Most competitors (Otterly.AI, Peec.ai, AthenaHQ) don't track Reddit or YouTube at all. But if you're in SaaS, e-commerce, or any category with active Reddit communities, ignoring Reddit citations is a mistake. AI engines treat Reddit as a high-authority source for "real user opinions."
Tools that don't do page-level tracking (but claim to)
Here are some popular AI visibility tools that don't offer genuine page-level citation tracking:
- Semrush AI Visibility: Tracks brand mentions and domain-level visibility but doesn't show specific URLs
- Ahrefs Brand Radar: Monitors brand mentions in AI responses but doesn't break down citations by page
- Peec.ai: Tracks domain-level citations and brand mentions but no page-level granularity
- AthenaHQ: Brand monitoring across AI engines but no page-level citation data
These are solid tools for brand monitoring. But if you need to know which pages get cited, they won't help.

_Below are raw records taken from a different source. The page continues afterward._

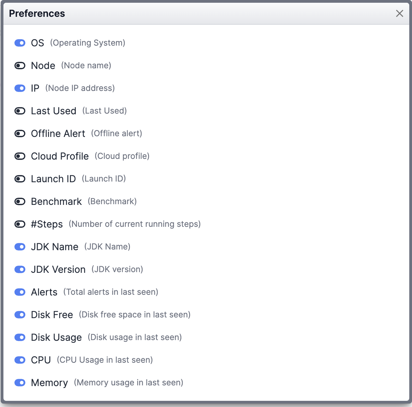Click the Benchmark label text

56,201
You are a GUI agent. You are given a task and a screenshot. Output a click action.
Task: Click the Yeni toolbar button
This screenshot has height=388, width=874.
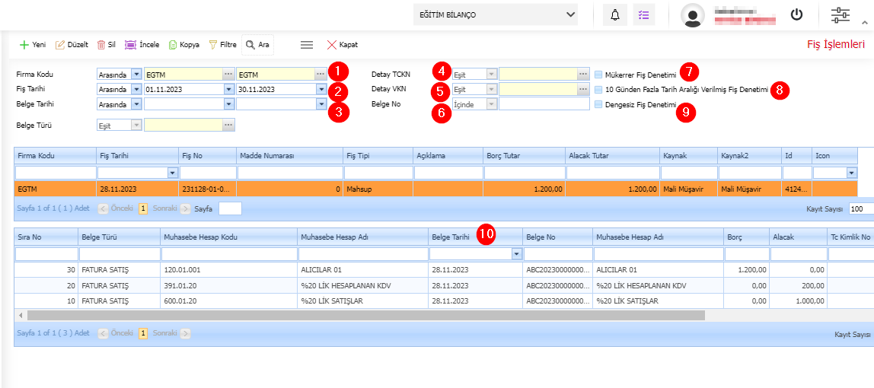pos(32,45)
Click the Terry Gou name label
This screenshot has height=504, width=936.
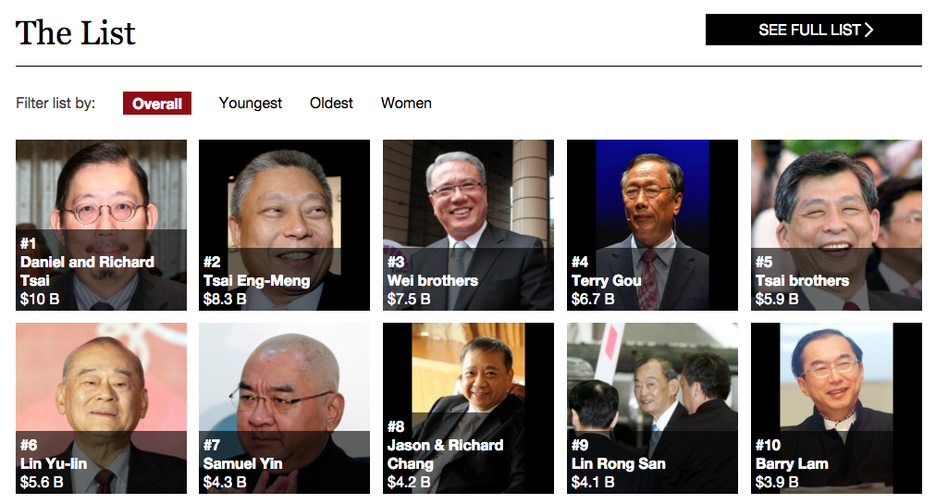[x=606, y=280]
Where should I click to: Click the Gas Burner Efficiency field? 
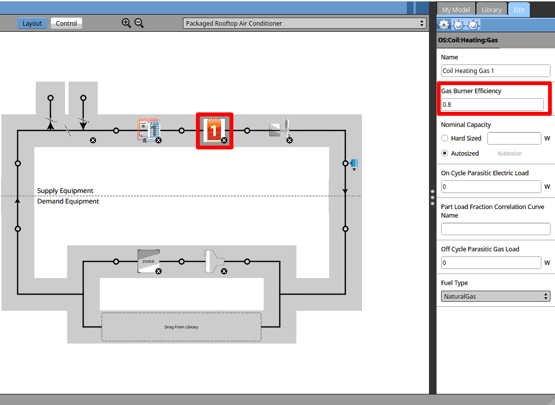pos(492,104)
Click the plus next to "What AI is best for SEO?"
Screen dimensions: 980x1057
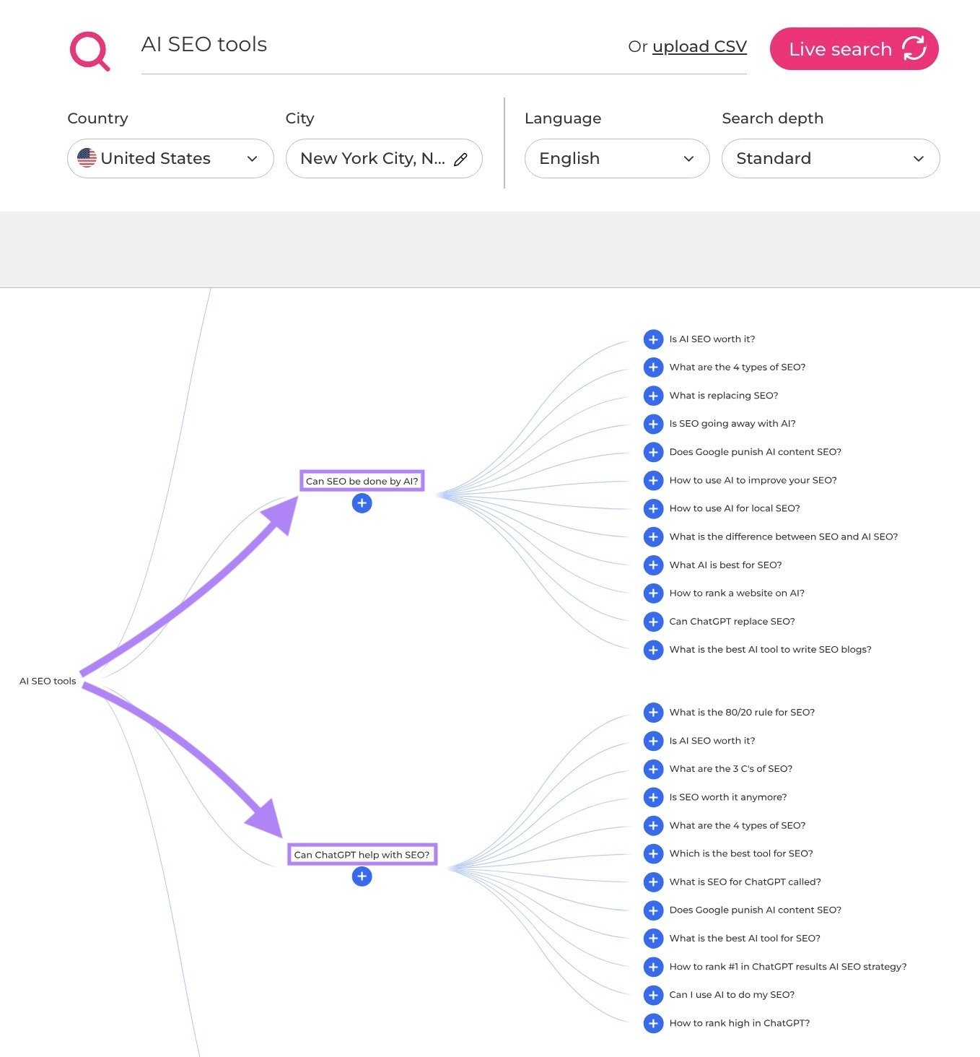click(x=653, y=565)
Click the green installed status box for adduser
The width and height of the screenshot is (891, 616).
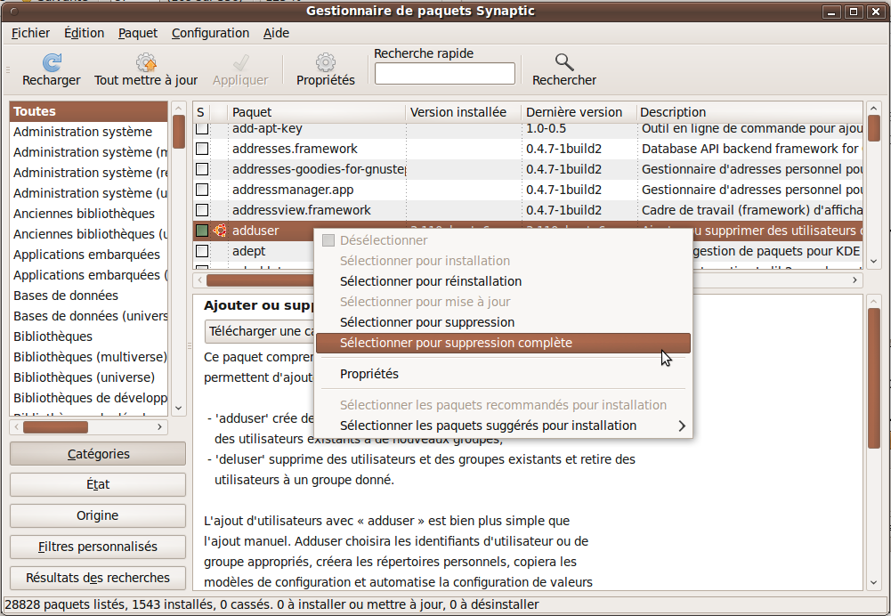202,231
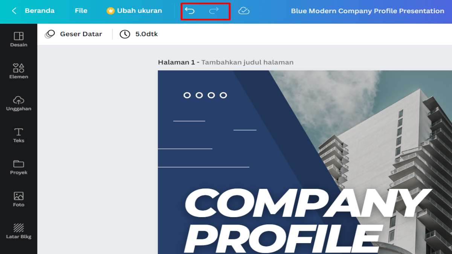Click the 5.0dtk duration clock button

pos(139,34)

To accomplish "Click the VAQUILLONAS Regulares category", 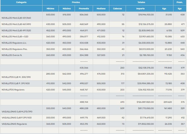I will (14, 124).
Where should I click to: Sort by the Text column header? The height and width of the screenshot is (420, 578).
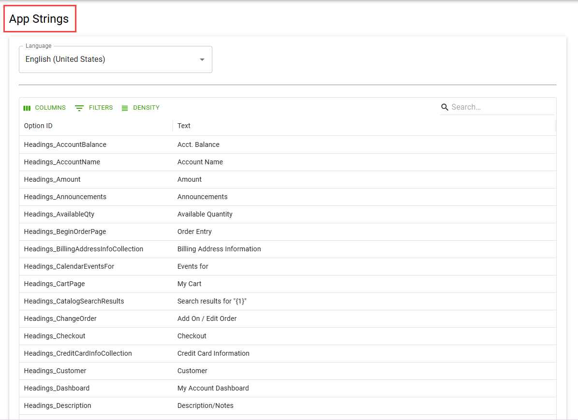coord(184,126)
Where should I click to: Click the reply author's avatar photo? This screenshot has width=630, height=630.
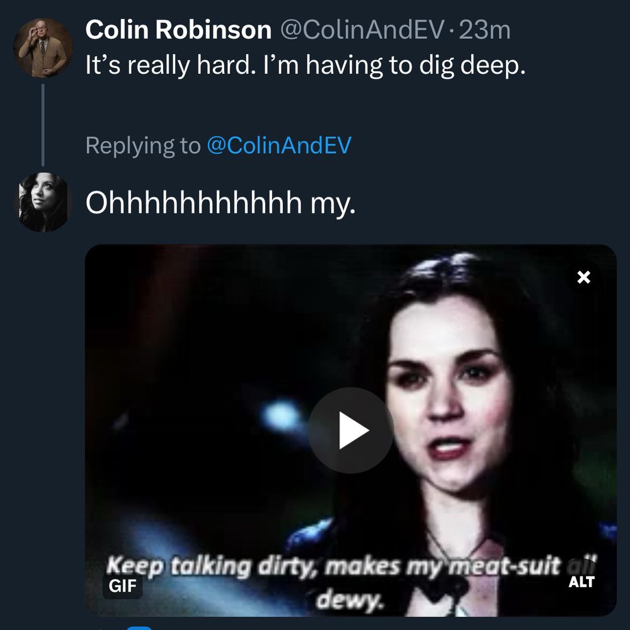point(43,202)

How to get started with page-level citation tracking
- Pick a tool: Start with Promptwatch (best all-around option), Profound (if you need deep competitive analysis), or Bing Webmaster Tools (if you only care about Copilot).
- Set up tracking for 50-100 prompts: Focus on high-value, non-branded prompts related to your core topics. Don't track vanity prompts like "What is [YourBrand]?" -- track the questions your customers actually ask.
- Run a baseline report: Pull page-level citation data for the past 30 days. Identify your top-cited pages and your zero-citation pages.
- Compare vs competitors: Run a citation gap analysis. Export the list of prompts where competitors get cited but you don't.
- Create content to fill the gaps: Use the gap analysis as your content roadmap. Write guides, comparisons, and how-tos that directly answer the prompts you're missing.
- Track results weekly: Set up a dashboard that shows citation trends over time. Watch for drops and respond fast.
Page-level citation tracking isn't a vanity metric. It's the fastest way to figure out what content works, what's missing, and where to focus next. Most brands are still stuck at brand-level monitoring. If you move to page-level tracking now, you're ahead.